PROMPT> Only certain lines below are wanted: those starting at the line containing "López] (140, 2183)" and ending at the line containing "[Advertisement] (270, 625)", both included, each retyped exactly.

*** INFORMATION ***

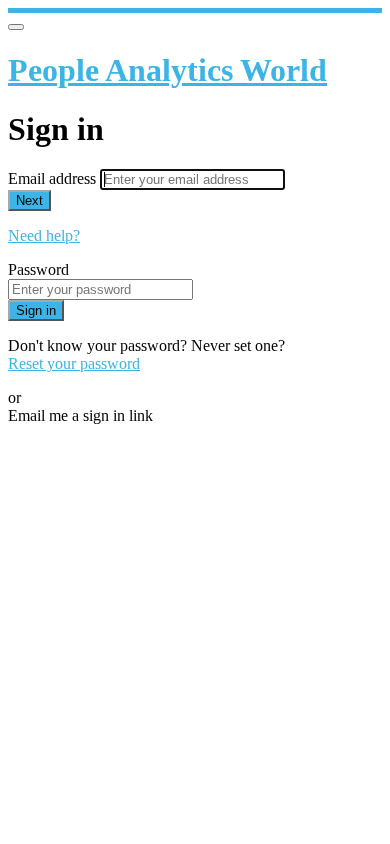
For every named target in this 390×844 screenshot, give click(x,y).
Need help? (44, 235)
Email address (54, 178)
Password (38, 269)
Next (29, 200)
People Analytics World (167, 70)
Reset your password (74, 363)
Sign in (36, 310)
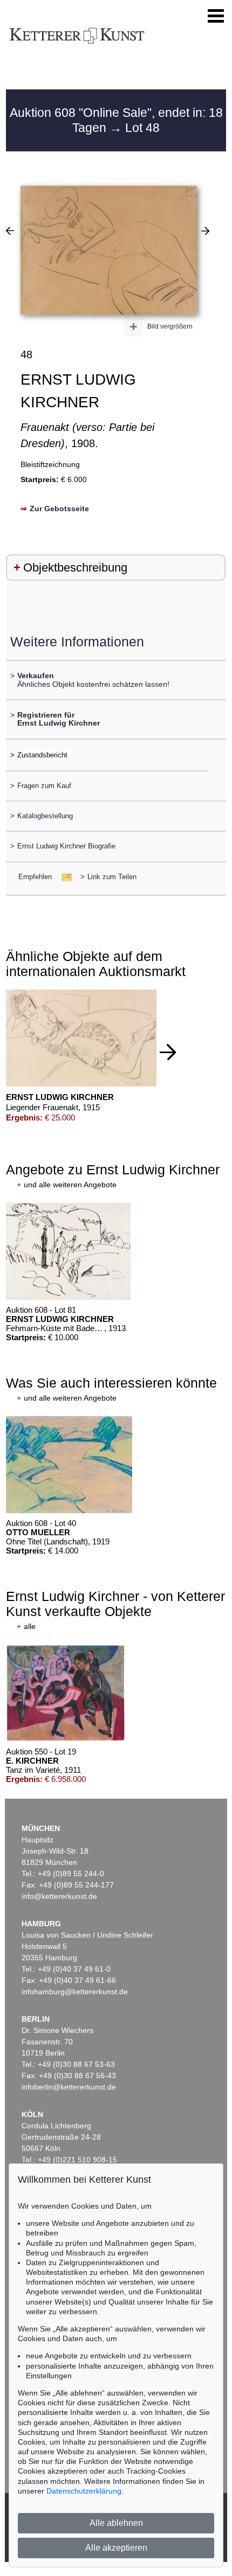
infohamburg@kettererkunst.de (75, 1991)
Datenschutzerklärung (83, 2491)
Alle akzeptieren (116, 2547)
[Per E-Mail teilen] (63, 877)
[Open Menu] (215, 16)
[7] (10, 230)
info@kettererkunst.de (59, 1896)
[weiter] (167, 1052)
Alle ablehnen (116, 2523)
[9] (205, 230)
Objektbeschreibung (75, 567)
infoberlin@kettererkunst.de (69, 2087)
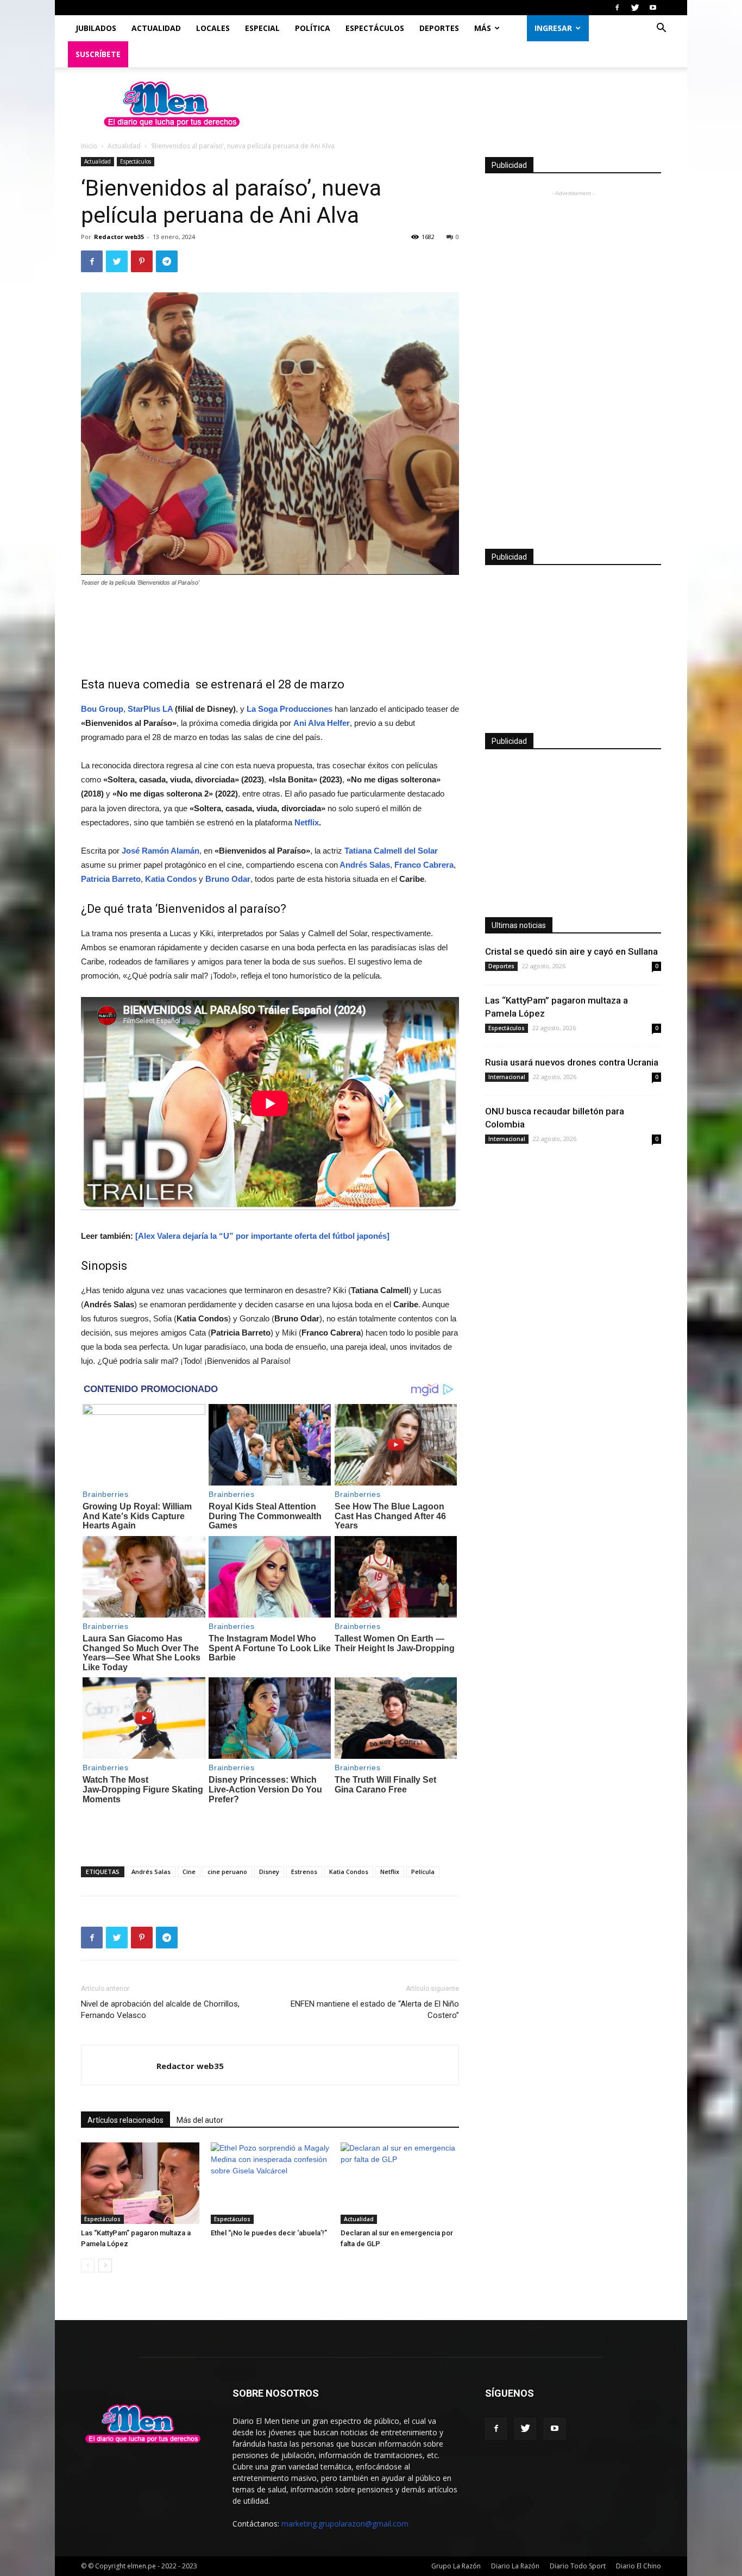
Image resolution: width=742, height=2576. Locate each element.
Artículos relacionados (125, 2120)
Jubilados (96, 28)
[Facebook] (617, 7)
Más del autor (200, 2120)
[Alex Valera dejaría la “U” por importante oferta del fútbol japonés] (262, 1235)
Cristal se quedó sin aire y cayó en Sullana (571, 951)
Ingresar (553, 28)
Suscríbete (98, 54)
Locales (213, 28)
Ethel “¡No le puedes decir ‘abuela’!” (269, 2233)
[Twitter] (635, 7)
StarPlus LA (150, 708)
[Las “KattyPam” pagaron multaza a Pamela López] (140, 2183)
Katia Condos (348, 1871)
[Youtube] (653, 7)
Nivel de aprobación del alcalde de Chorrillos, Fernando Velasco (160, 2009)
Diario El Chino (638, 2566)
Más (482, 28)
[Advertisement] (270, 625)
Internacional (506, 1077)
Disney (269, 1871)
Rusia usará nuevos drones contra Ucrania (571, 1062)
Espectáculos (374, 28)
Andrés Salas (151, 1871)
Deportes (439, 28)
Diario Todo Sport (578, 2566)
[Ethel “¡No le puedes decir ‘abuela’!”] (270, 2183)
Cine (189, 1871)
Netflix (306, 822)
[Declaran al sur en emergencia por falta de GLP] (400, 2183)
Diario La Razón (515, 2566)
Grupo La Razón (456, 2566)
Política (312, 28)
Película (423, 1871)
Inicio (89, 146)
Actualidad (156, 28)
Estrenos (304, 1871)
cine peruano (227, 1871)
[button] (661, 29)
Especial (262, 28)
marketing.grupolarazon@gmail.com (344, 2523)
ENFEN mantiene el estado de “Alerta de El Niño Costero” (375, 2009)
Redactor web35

***

RESPONSE AREA>
[Las “KattyPam” pagaron multaza a Pamela López] (140, 2183)
Katia Condos (348, 1871)
[Youtube] (653, 7)
Nivel de aprobación del alcalde de Chorrillos, Fernando Velasco (160, 2009)
Diario El Chino (638, 2566)
Más (482, 28)
[Advertisement] (270, 625)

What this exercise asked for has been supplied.